If your business relies in any way on being found locally, you’re most likely aware of the importance that location pages play in SEO. Increasingly Google and other search engines are looking for a variety of signals to help them organize your significance as a local business as compared to other competitors in the area. What exactly are those signals and what role does a location page play in those? Aside from being a combination of on-page and off-site signals, in this article, we’ll explore best practices for creating location pages. Whether you’re responsible for a small business website or that of a national organization with hundreds or thousands of locations, this guide has been designed for you.
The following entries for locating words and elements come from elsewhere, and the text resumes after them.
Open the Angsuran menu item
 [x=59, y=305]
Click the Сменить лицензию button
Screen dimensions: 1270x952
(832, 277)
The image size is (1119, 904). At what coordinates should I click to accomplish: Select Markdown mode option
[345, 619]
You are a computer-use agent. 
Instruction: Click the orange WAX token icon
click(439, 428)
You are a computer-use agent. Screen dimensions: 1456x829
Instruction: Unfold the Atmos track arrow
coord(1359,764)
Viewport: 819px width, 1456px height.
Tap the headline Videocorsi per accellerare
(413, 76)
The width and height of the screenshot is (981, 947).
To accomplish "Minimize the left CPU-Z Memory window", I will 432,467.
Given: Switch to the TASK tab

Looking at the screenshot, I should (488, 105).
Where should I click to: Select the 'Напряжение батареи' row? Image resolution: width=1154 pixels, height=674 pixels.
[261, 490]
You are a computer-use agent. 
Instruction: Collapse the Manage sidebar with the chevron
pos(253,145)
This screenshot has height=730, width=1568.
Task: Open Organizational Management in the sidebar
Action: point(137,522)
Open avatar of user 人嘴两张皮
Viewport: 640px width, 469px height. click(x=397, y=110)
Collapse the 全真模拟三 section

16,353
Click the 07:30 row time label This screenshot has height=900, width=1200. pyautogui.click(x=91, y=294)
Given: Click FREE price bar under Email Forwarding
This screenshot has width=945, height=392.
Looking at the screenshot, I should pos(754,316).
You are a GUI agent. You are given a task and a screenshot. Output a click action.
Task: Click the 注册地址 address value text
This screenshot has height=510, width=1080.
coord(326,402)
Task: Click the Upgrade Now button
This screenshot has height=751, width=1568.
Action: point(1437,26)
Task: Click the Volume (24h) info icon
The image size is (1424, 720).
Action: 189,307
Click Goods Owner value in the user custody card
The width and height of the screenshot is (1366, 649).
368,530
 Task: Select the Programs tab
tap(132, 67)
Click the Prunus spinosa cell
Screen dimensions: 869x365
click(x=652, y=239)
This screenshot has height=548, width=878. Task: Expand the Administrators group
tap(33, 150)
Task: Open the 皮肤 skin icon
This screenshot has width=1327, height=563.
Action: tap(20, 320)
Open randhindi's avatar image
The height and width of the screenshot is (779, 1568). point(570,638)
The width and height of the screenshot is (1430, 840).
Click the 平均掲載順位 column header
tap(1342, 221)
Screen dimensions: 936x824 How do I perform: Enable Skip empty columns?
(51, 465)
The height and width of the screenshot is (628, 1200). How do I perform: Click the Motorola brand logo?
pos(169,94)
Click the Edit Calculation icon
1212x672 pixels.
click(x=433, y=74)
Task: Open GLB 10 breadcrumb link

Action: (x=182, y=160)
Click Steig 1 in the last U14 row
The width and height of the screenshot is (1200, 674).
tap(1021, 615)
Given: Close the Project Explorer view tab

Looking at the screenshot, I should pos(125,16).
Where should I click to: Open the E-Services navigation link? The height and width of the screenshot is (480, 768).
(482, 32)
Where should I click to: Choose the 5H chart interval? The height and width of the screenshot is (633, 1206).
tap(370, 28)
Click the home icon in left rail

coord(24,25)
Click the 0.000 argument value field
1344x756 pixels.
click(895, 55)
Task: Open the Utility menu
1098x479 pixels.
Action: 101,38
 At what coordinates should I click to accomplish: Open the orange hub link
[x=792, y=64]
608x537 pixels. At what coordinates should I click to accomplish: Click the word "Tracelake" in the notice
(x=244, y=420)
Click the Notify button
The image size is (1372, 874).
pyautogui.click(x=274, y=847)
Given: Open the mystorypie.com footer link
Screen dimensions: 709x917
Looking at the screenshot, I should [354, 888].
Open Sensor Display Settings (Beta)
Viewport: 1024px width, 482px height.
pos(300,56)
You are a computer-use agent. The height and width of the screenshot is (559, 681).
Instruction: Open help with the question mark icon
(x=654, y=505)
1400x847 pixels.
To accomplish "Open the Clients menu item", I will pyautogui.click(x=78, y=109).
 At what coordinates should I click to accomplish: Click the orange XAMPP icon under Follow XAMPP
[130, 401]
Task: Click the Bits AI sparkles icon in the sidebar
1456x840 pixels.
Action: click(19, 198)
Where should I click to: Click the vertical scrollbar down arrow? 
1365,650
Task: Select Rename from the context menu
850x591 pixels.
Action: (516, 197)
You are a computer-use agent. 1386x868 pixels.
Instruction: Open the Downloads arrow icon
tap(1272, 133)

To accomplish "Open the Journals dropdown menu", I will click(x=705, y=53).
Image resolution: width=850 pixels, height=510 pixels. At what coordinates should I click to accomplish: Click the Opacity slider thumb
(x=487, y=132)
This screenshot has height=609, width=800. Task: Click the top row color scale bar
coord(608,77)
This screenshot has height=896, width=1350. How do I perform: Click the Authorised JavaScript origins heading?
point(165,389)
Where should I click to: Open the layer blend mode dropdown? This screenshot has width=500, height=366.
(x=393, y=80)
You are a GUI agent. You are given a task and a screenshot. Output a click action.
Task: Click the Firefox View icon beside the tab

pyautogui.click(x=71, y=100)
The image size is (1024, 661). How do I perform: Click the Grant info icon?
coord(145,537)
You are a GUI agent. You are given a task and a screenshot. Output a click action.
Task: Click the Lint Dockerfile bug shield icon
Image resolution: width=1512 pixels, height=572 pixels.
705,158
Why Locations Pages Are Important

Whether you’re a one location business or have thousands of them to contend with, the importance of fully featured location pages has grown immensely over time. Putting aside the SEO implications of well thought out and developed location pages for a moment, consider first, what your customers are looking for when they land on your location page. What kind of value are you providing for them? Is the standard Name, address, phone # and location info enough? Probably not. Are your operating hours available? How about other info that shows off your commitment to operating in that location and its surrounding community? These are just the opening salvos in a battle to win with the value you’re providing to your customers by way of showing localized information.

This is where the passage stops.